# JOB
Turn every line of the entries below into a JSON list of strings, one string per line, and leave out the blank lines.
--------
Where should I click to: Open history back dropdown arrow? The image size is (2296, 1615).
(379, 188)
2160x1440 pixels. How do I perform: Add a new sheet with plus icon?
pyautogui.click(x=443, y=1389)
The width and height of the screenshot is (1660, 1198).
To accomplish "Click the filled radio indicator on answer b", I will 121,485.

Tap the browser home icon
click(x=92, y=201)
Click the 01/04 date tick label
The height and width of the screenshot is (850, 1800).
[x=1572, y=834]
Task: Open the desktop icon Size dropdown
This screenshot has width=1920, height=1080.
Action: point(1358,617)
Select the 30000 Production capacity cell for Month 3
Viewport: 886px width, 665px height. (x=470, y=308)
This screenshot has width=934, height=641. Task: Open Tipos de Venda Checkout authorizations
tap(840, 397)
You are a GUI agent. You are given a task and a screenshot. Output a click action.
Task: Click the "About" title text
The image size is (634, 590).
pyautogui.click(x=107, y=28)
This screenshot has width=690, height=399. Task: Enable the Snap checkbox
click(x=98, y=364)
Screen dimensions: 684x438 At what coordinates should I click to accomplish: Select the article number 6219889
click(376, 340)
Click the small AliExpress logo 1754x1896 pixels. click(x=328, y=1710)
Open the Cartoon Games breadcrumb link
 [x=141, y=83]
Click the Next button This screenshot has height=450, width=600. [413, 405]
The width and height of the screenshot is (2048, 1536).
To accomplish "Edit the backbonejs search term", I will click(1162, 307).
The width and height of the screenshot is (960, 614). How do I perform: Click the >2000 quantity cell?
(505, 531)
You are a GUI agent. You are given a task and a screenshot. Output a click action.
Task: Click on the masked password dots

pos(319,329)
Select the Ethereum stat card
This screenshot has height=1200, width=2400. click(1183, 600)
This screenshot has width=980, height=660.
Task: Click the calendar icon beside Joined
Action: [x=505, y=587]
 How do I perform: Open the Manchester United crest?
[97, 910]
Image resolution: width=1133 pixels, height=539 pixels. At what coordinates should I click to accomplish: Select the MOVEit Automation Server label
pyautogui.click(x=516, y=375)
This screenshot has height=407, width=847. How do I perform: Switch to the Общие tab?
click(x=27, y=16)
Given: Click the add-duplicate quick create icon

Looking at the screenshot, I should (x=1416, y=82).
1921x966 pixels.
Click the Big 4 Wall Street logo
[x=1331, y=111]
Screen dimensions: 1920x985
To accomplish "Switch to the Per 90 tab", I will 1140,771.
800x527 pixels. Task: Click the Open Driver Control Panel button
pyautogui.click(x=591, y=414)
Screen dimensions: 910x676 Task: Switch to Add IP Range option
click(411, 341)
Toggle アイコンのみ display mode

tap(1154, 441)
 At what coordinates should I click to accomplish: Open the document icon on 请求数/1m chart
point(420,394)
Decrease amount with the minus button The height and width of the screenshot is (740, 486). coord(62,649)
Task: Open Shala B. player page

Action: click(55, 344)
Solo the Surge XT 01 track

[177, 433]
--------
# COMPLETE OUTPUT
[
  "Where should I click to: Open history back dropdown arrow? The image size is (2296, 1615).",
  "(379, 188)",
  "2160x1440 pixels. How do I perform: Add a new sheet with plus icon?",
  "pyautogui.click(x=443, y=1389)",
  "The width and height of the screenshot is (1660, 1198).",
  "To accomplish \"Click the filled radio indicator on answer b\", I will 121,485.",
  "Tap the browser home icon",
  "click(x=92, y=201)",
  "Click the 01/04 date tick label",
  "The height and width of the screenshot is (850, 1800).",
  "[x=1572, y=834]",
  "Task: Open the desktop icon Size dropdown",
  "This screenshot has width=1920, height=1080.",
  "Action: point(1358,617)",
  "Select the 30000 Production capacity cell for Month 3",
  "Viewport: 886px width, 665px height. (x=470, y=308)",
  "This screenshot has width=934, height=641. Task: Open Tipos de Venda Checkout authorizations",
  "tap(840, 397)",
  "You are a GUI agent. You are given a task and a screenshot. Output a click action.",
  "Task: Click the \"About\" title text",
  "The image size is (634, 590).",
  "pyautogui.click(x=107, y=28)",
  "This screenshot has width=690, height=399. Task: Enable the Snap checkbox",
  "click(x=98, y=364)",
  "Screen dimensions: 684x438 At what coordinates should I click to accomplish: Select the article number 6219889",
  "click(376, 340)",
  "Click the small AliExpress logo 1754x1896 pixels. click(x=328, y=1710)",
  "Open the Cartoon Games breadcrumb link",
  " [x=141, y=83]",
  "Click the Next button This screenshot has height=450, width=600. [413, 405]",
  "The width and height of the screenshot is (2048, 1536).",
  "To accomplish \"Edit the backbonejs search term\", I will click(1162, 307).",
  "The width and height of the screenshot is (960, 614). How do I perform: Click the >2000 quantity cell?",
  "(505, 531)",
  "You are a GUI agent. You are given a task and a screenshot. Output a click action.",
  "Task: Click on the masked password dots",
  "pos(319,329)",
  "Select the Ethereum stat card",
  "This screenshot has height=1200, width=2400. click(1183, 600)",
  "This screenshot has width=980, height=660.",
  "Task: Click the calendar icon beside Joined",
  "Action: [x=505, y=587]",
  " How do I perform: Open the Manchester United crest?",
  "[97, 910]",
  "Image resolution: width=1133 pixels, height=539 pixels. At what coordinates should I click to accomplish: Select the MOVEit Automation Server label",
  "pyautogui.click(x=516, y=375)",
  "This screenshot has height=407, width=847. How do I perform: Switch to the Общие tab?",
  "click(x=27, y=16)",
  "Given: Click the add-duplicate quick create icon",
  "Looking at the screenshot, I should (x=1416, y=82).",
  "1921x966 pixels.",
  "Click the Big 4 Wall Street logo",
  "[x=1331, y=111]",
  "Screen dimensions: 1920x985",
  "To accomplish \"Switch to the Per 90 tab\", I will 1140,771.",
  "800x527 pixels. Task: Click the Open Driver Control Panel button",
  "pyautogui.click(x=591, y=414)",
  "Screen dimensions: 910x676 Task: Switch to Add IP Range option",
  "click(411, 341)",
  "Toggle アイコンのみ display mode",
  "tap(1154, 441)",
  " At what coordinates should I click to accomplish: Open the document icon on 请求数/1m chart",
  "point(420,394)",
  "Decrease amount with the minus button The height and width of the screenshot is (740, 486). coord(62,649)",
  "Task: Open Shala B. player page",
  "Action: click(55, 344)",
  "Solo the Surge XT 01 track",
  "[177, 433]"
]